On Thu, Jun 06, 2019 at 02:57:22PM -0600, Robert Hancock wrote: > It may also be helpful that the lock is now held for the subsequent code > in sfp_check_state that's comparing the previous and new states - it > seems like you could otherwise run into trouble if that function was > being concurrently called from the polling thread and the interrupt > handler (for example if you had an SFP where some GPIOs supported > interrupts and some didn't). That's a good point, one that we should address separately. Rather than re-using the existing mutex (which would be difficult to hold across calling the state machine due to locking inversion) how about this: drivers/net/phy/sfp.c | 4 ++++ 1 file changed, 4 insertions(+) diff --git a/drivers/net/phy/sfp.c b/drivers/net/phy/sfp.c index 8a21294d1ce8..5ff427dcbb31 100644 --- a/drivers/net/phy/sfp.c +++ b/drivers/net/phy/sfp.c @@ -190,6 +190,7 @@ struct sfp { struct delayed_work poll; struct delayed_work timeout; struct mutex sm_mutex; + struct mutex st_mutex; unsigned char sm_mod_state; unsigned char sm_dev_state; unsigned short sm_state; @@ -1976,6 +1977,7 @@ static void sfp_check_state(struct sfp *sfp) { unsigned int state, i, changed; + mutex_lock(&sfp->st_mutex); state = sfp_get_state(sfp); changed = state ^ sfp->state; changed &= SFP_F_PRESENT | SFP_F_LOS | SFP_F_TX_FAULT; @@ -2001,6 +2003,7 @@ static void sfp_check_state(struct sfp *sfp) sfp_sm_event(sfp, state & SFP_F_LOS ? SFP_E_LOS_HIGH : SFP_E_LOS_LOW); rtnl_unlock(); + mutex_unlock(&sfp->st_mutex); } static irqreturn_t sfp_irq(int irq, void *data) @@ -2031,6 +2034,7 @@ static struct sfp *sfp_alloc(struct device *dev) sfp->dev = dev; mutex_init(&sfp->sm_mutex); + mutex_init(&sfp->st_mutex); INIT_DELAYED_WORK(&sfp->poll, sfp_poll); INIT_DELAYED_WORK(&sfp->timeout, sfp_timeout);
On Thu, Jun 06, 2019 at 02:57:22PM -0600, Robert Hancock wrote: > The idea there was to deal with the case where GPIO interrupts were > previously raised before shutdown and not yet handled by the threaded > interrupt handler by the time shutdown is called. After shutdown on the > SFP completes, the bus the GPIO stuff is on could potentially be shut > down at any moment, so we really don't want to be digging into the GPIO > states after that. Locking the mutex there ensures that we don't read a > stale value for the shutdown flag in the interrupt handler, since AFAIK > there's no other synchronization around that value. There are two cases: 1) The interrupt is raised just as sfp_shutdown() is called but before the mutex is taken. We will get the full processing in this case. 2) The interrupt is raised during the mutex-locked bit of sfp_shutdown() or after the mutex in sfp_shutdown() is released. We will get the abbreviated processing. This means that the mutex doesn't provide any protection against full interrupt processing if it occurs just prior to or during the initial execution of sfp_shutdown(). All that we need to ensure is that the state of sfp->shutdown is visible by the time sfp_shutdown() returns, and that none of the interrupt and worker functions are executing. We have the worker functions covered by the synchronous cancelling of them, but not the interrupts, and as Florian points out, it's probably better to disable the interrupts, and again, that can be done synchronously to ensure that the handlers are not running. If the workers and interrupt handlers are synchronously disabled, we can be sure by the end of sfp_shutdown() that none of those paths are executing, so the next time something attempts to trigger them, they will see sfp->shutdown is set. I'm not convinced that we even need sfp->shutdown if we have cancelled the workers and disabled the interrupts.

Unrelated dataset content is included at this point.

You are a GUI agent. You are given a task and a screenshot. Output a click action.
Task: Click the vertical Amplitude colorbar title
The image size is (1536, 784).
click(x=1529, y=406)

On 2019-06-07 4:42 a.m., Russell King - ARM Linux admin wrote: > On Thu, Jun 06, 2019 at 02:57:22PM -0600, Robert Hancock wrote: >> The idea there was to deal with the case where GPIO interrupts were >> previously raised before shutdown and not yet handled by the threaded >> interrupt handler by the time shutdown is called. After shutdown on the >> SFP completes, the bus the GPIO stuff is on could potentially be shut >> down at any moment, so we really don't want to be digging into the GPIO >> states after that. Locking the mutex there ensures that we don't read a >> stale value for the shutdown flag in the interrupt handler, since AFAIK >> there's no other synchronization around that value. > > There are two cases: > > 1) The interrupt is raised just as sfp_shutdown() is called but before > the mutex is taken. We will get the full processing in this case. > > 2) The interrupt is raised during the mutex-locked bit of sfp_shutdown() > or after the mutex in sfp_shutdown() is released. We will get the > abbreviated processing. > > This means that the mutex doesn't provide any protection against full > interrupt processing if it occurs just prior to or during the initial > execution of sfp_shutdown(). > > All that we need to ensure is that the state of sfp->shutdown is > visible by the time sfp_shutdown() returns, and that none of the > interrupt and worker functions are executing. We have the worker > functions covered by the synchronous cancelling of them, but not the > interrupts, and as Florian points out, it's probably better to disable > the interrupts, and again, that can be done synchronously to ensure > that the handlers are not running. > > If the workers and interrupt handlers are synchronously disabled, we > can be sure by the end of sfp_shutdown() that none of those paths are > executing, so the next time something attempts to trigger them, they > will see sfp->shutdown is set. > > I'm not convinced that we even need sfp->shutdown if we have cancelled > the workers and disabled the interrupts. I think you're right that if we just free the interrupts we avoid the need for that flag, as that should ensure that the interrupt handlers are no longer running or pending. Will resubmit with that approach and also add a patch to add another mutex to the state checking as you suggested.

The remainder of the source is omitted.